Van het Goed ter Heiden lijkt ons enkel de deuromlijsting nog origineel te zijn. De twee gehalveerde vensters links van de voordeur vonden we bij geen enkele andere hoeve terug. Binnenin wordt het plafond geschraagd door drie zeer zware moerbalken met tamelijk mooie insnijdingen. De monumentale open haard verdween in 1946. Bij het leggen van een nieuwe vloer in de leefkamer ontdekte men, dicht bij de open haard, een put. Deze was bedekt met een houten deksel, rustend op vier blokken. De put kon plaats bieden aan ongeveer twee man. Het ontdekken van die put zo midden in de leefkamer wekte natuurlijk eenieders nieuwsgierigheid op ! Pachter Vermeulen groef hem uit tot op een diepte van anderhalve meter. Vruchteloos echter: er werd niets gevonden. Waarschijnlijk diende hij om geld of andere kostbaarheden te verbergen in tijden van oorlog of onrust.
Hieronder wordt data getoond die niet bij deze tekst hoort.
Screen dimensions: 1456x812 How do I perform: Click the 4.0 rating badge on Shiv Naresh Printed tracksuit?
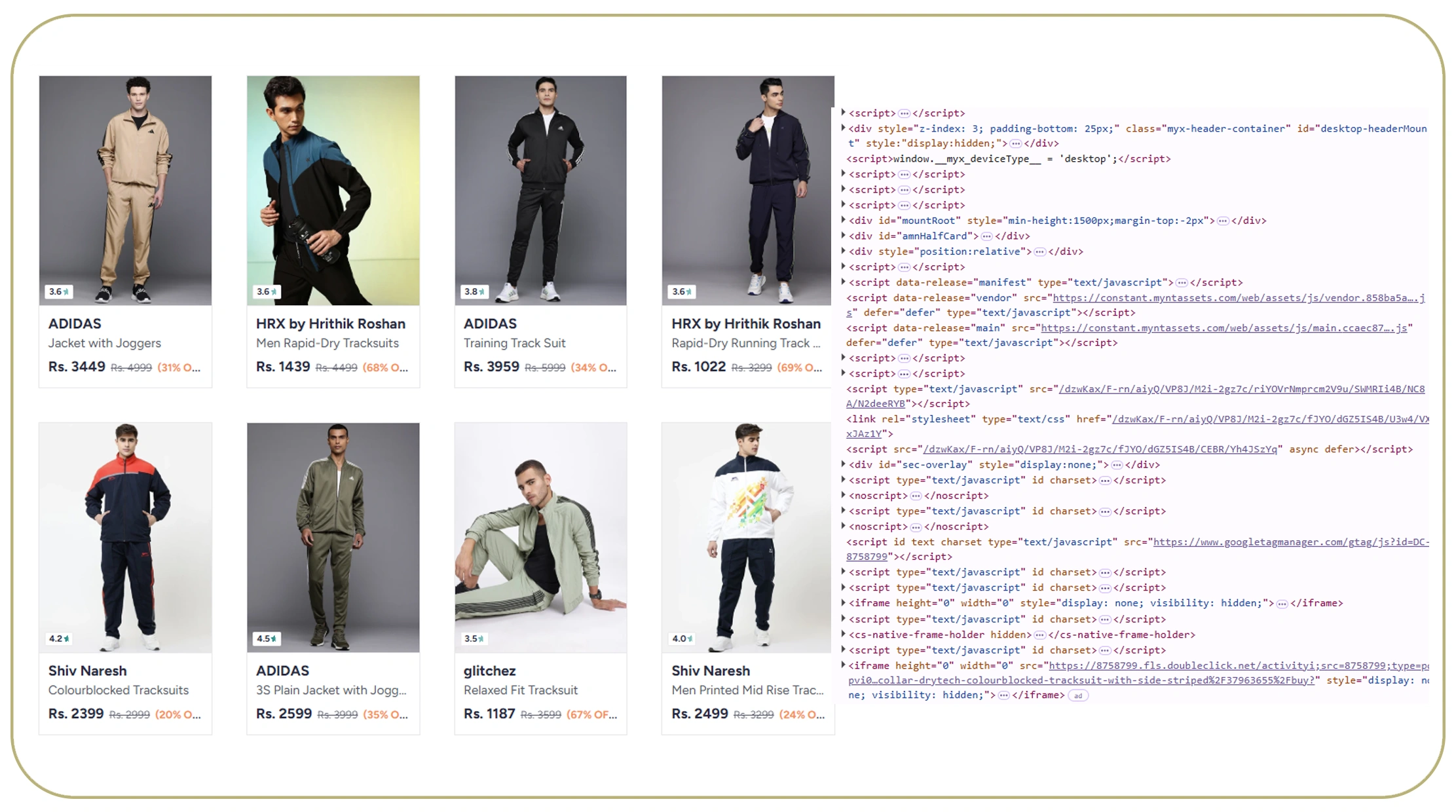click(682, 638)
Vergeten we daarbij ook niet dat het Goed ter Heiden tamelijk afgelegen ligt en daardoor gemakkelijk het doelwit kon worden van een of andere bende. Geld en sieraden moesten dus op een veilige plaats kunnen verborgen worden. Iemand opperde zelfs de mogelijkheid dat er misschien mensen in verborgen hebben gezeten tijdens de Franse overheersing, wat ook niet onmogelijk is ! Kortom, een put zonder schatten erin, wel met raadsels.
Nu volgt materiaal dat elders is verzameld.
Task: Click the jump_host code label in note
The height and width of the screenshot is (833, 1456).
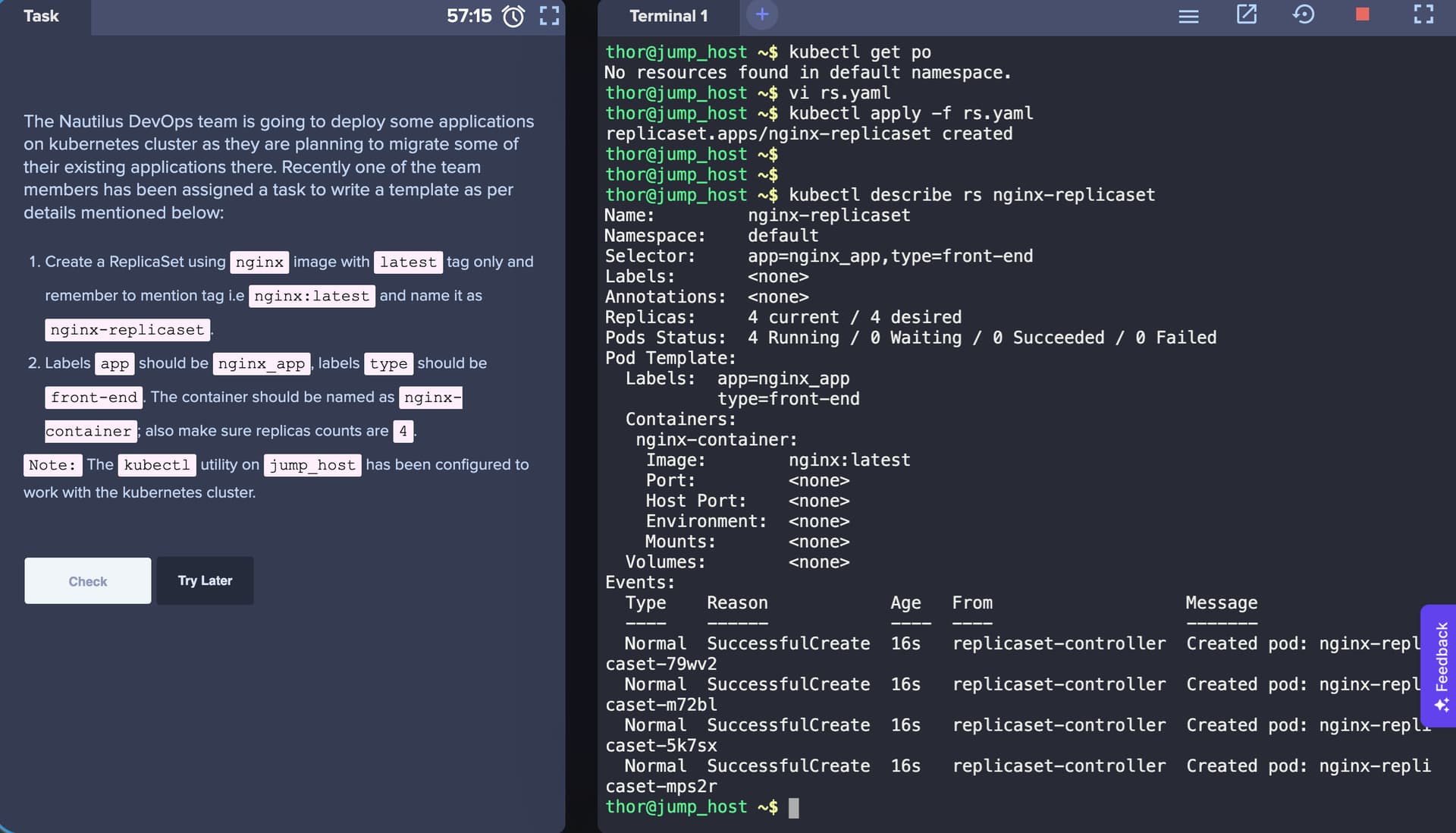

De oude kelder dicht bij de woonplaats is heel wat verkleind door het ophogen van de vloer. Een kelder is nu niet meer zo noodzakelijk als vroeger, vandaar dat hij nu eigenlijk meer dienst doet als « koele berging » zoals men dat tegenwoordig noemt. Wel zijn in de kelder nog de oude gewelven te zien: zij tonen ons oud metselwerk.
Het voormalige koetshuis (sjeeskot) werd rond 1800 gebouwd met afbraakmateriaal van het kasteel van Oostwinkel. Dit kasteel (of wat ervan overbleef) stond in de Dreef. Ook de draaitrap van de molen van het vroegere kasteel bevond zich in het koetshuis, maar is nu helaas verdwenen.
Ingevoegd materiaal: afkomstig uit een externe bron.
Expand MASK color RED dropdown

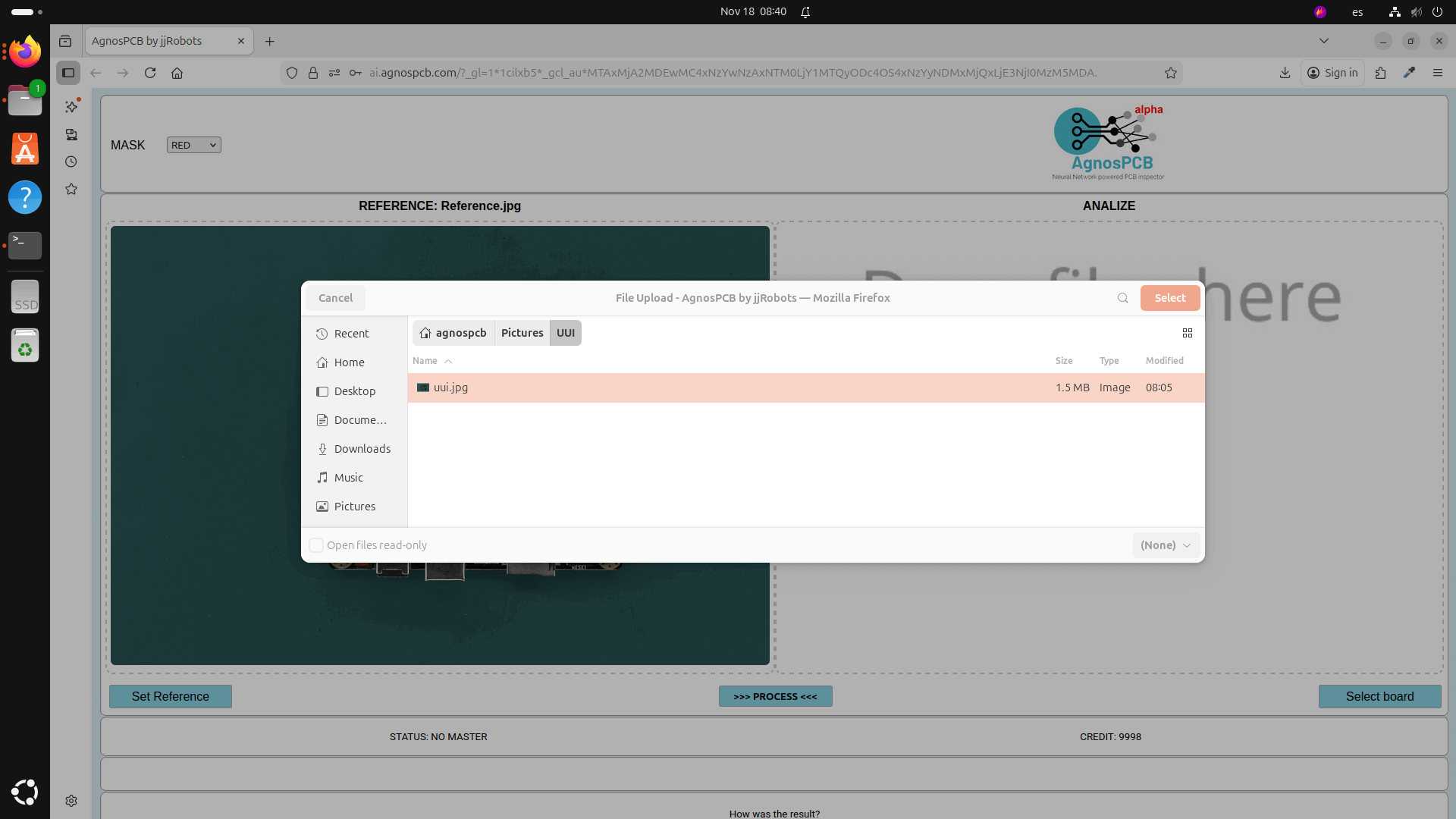193,145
In de schuur en de schaapstal (die nu dienst doet als opslagplaats voor het hooi) zijn de oude eiken balken verbonden door middel van houten pinnen. De schaapstal ziet er een heel oud geval uit. Het oorspronkelijke rieten dak van de schuur werd in 1938 vervangen door een pannendak. Van de stenen toegangspoort is geen spoor meer te bekennen, terwijl de omwalling eveneens verdwenen is: men begon ze te vullen tijdens de werken aan Veldekensbrug. In 1971, bij de aanleg van de ruilverkaveling, verdween de omwalling definitief. In hetzelfde jaar moest ook de boomgaard eraan geloven. Het uitzicht rondom de hoeve is door dit alles ten zeerste gewijzigd. Alles is er nu vlak en eindeloos: noch tronk, noch populier storen er het landschap.
De vooruitgang heeft ook hier hard toegeslagen.
Ondanks dit alles bemerkt men onmiddellijk dat deze hoeve niet zomaar de eerste de beste is ! Pachter Vermeulen is dan ook heel fier op zijn doening en kan er lang en met genoegen over vertellen ! Ter gelegenheid van het Jaar van het Dorp werd aan de familie Vermeulen-Willems dan ook terecht een oorkonde verleend door het College van Burgemeester en Schepenen van Maldegem met volgende tekst : « uit aloude archieven, chronycken of kaarten, uit de volksmond en uit de overlevering is ons bekend dat deze namen (i.c. Goed ter Heiden) zinrijk en authentiek zijn. Door het verleden bestendigd verdienen zij door ons erkend en voor de toekomst gevrijwaard te worden ». Dit charter hangt in de « beste kamer » en werd ons door de fiere bewoners met gepaste trots aangewezen !
Richard Vermeulen en Camilla Dombrecht - Pachters van 1927 tot 1962.